Page text:
□ □ □ □ □ □ □

It is also extremely unlikely that the shell had been recently filled with sarin, as artillery shells of this design are filled via the "burster well" - the hole at the top of the shell where the burster charge and fuze are inserted. After filling the shell the steel "burster tube" - the tube into which the explosive charge will later be inserted - must be fitted and pressed home with a hydraulic press. To do this requires special facilities and this, in combination with the extreme toxicity of sarin and its high volatility, means that it is not something that could readily be done in a makeshift local facility or workshop.

It is almost certain, therefore, that the shell was, as described in several reports, left over from Iraq's pre-1991 stocks. Iraqi sarin was impure and unstabilised and tended to degrade in a matter of weeks. In a sealed artillery shell many complex degradation reactions would occur and very little, if any, sarin would remain after all this time. This probably explains why the exposed soldiers appear not have suffered any serious harm. They would have noticed the distinctive ester smell of decomposed sarin and the acid vapours present would more than likely have affected their eyes.

Iraq frequently did not mark its chemically filled rounds so it is quite possible that those who decided to use it as part of an Improvised Explosive Device (IED) had no idea what it contained.

[Ron Manley served with the UN commission in Iraq responsible for the technical oversight of Unscom’s operations (1991-94). From 1993-2001, he worked at the Organisation for the Prohibition of Chemical Weapons (OPCW), ultimately as director of its verification division (2000-2001). See his interview with openDemocracy "Iraq and chemical weapons: a view from the inside", 10 July 2003 http://www.opendemocracy.net/debates/article.jsp?id=2&amp;debateId=95&amp;articleId=1351 ]

[/ QUOTE ]

Sarin in Iraq (http://www.opendemocracy.net/forums/thread.jspa?forumID=77&amp;threadID=42671&amp;tstart=0)

□ □ □ □ □ □ □

Things to do:
- 1) From the passage on the sarin shell, return the portion starting with "It is almost" and going on through "what it contained.".
- 2) Resume the passage on the sarin shell from the point where it stops.

□ □ □ □ □ □ □

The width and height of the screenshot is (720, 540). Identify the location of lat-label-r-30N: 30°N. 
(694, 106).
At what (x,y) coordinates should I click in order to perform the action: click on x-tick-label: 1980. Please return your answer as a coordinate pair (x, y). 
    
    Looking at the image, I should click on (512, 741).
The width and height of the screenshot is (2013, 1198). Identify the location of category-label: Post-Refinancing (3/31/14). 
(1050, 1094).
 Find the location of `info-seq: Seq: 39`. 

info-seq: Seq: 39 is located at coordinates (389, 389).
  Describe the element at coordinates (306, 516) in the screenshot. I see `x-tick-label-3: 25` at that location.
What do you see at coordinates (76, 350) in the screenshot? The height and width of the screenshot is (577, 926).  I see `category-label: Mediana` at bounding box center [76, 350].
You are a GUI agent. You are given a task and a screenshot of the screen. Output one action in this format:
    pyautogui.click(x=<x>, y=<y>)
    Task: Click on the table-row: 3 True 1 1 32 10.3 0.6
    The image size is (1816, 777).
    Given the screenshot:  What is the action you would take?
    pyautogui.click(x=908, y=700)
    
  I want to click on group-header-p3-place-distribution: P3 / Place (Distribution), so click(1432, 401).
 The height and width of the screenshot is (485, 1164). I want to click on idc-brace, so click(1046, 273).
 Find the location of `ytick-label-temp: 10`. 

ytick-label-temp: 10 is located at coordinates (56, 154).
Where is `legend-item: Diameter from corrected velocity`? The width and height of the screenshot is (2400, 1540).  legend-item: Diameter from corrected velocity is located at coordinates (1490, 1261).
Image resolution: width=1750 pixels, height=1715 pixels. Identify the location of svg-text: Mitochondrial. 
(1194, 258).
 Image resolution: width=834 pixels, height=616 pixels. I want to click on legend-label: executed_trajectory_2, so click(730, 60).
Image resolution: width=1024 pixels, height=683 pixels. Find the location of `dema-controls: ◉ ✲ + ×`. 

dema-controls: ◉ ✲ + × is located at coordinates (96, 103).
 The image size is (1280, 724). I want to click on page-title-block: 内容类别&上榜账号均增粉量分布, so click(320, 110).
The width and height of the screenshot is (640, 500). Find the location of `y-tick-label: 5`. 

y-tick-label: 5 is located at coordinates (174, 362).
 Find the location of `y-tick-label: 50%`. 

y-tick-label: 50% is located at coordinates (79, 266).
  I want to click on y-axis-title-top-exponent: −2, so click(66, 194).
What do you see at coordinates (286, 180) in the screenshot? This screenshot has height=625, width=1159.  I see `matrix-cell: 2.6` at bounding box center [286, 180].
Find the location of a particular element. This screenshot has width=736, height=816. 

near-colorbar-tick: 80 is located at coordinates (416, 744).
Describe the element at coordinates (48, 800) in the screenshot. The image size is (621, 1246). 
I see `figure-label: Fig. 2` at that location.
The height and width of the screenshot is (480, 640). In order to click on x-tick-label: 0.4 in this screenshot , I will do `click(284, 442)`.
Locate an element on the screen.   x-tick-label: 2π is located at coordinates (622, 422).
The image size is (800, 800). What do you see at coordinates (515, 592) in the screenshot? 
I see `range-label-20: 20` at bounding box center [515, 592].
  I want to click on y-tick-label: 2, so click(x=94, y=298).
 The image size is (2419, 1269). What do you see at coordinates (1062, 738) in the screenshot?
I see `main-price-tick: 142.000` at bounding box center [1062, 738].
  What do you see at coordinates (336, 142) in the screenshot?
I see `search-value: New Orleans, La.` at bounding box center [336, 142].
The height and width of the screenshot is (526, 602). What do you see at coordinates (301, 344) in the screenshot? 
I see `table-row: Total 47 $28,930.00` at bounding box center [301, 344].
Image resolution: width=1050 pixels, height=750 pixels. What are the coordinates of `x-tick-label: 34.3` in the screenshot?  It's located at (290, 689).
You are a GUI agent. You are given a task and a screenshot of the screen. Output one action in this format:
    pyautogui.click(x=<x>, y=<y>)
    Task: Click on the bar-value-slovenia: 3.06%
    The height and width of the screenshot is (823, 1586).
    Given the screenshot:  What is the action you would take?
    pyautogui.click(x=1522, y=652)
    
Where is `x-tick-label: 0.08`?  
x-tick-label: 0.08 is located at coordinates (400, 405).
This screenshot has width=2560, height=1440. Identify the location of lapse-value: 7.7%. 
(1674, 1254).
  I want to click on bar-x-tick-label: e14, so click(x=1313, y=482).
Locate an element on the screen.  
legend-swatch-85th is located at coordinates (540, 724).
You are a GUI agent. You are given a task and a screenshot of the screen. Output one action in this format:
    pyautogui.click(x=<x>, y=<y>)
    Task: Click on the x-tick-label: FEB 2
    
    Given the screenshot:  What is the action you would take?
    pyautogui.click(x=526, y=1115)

□ □ □ □ □ □ □

Answer list:
- 1)
It is almost certain, therefore, that the shell was, as described in several reports, left over from Iraq's pre-1991 stocks. Iraqi sarin was impure and unstabilised and tended to degrade in a matter of weeks. In a sealed artillery shell many complex degradation reactions would occur and very little, if any, sarin would remain after all this time. This probably explains why the exposed soldiers appear not have suffered any serious harm. They would have noticed the distinctive ester smell of decomposed sarin and the acid vapours present would more than likely have affected their eyes.

Iraq frequently did not mark its chemically filled rounds so it is quite possible that those who decided to use it as part of an Improvised Explosive Device (IED) had no idea what it contained.

- 2)
MMMMMM
05-21-2004, 12:56 PM
Just a sidenote, Nicky: yesterday Neal Boortz wrote that "we learned" something on his show the day before regarding Sarin (I presume this means he had someone knowledgable or expert on to discuss the matter). He went on to write that the amount of (pre-mix) Sarin in that shell--4 liters--is enough Sarin to kill 60,000 people. If that's anywhere close to the truth, maybe it will give you another way to look at how effective poison gas shells can be in warfare and why they might legitimately be classified as WMD.

nicky g
05-21-2004, 01:00 PM
If it's true that firing that one shell over a densely populated area could kill that many people, then I;ll change my opinion on chemical weapons not being WMDs. I'm pretty sure that isn;t true of mustard gas.

MMMMMM
05-21-2004, 01:08 PM
It surprised me too; I don't know how true it is, though. The newer nerve gases like VX though are WAY more powerful than mustard gas. Also, maybe that figure means if that amount of Sarin were perfectly adminitered to 60,000 people. If a fired shell could kill even a substantial fraction of that number, though, these things are not mere conventional weapons, especially since they can be fired in a pattern to blanket a large area with gas.

nicky g
05-21-2004, 01:11 PM
Well I certainly agree they're not conventioanl weapons. I don;t know that they should be put alongside nukes though.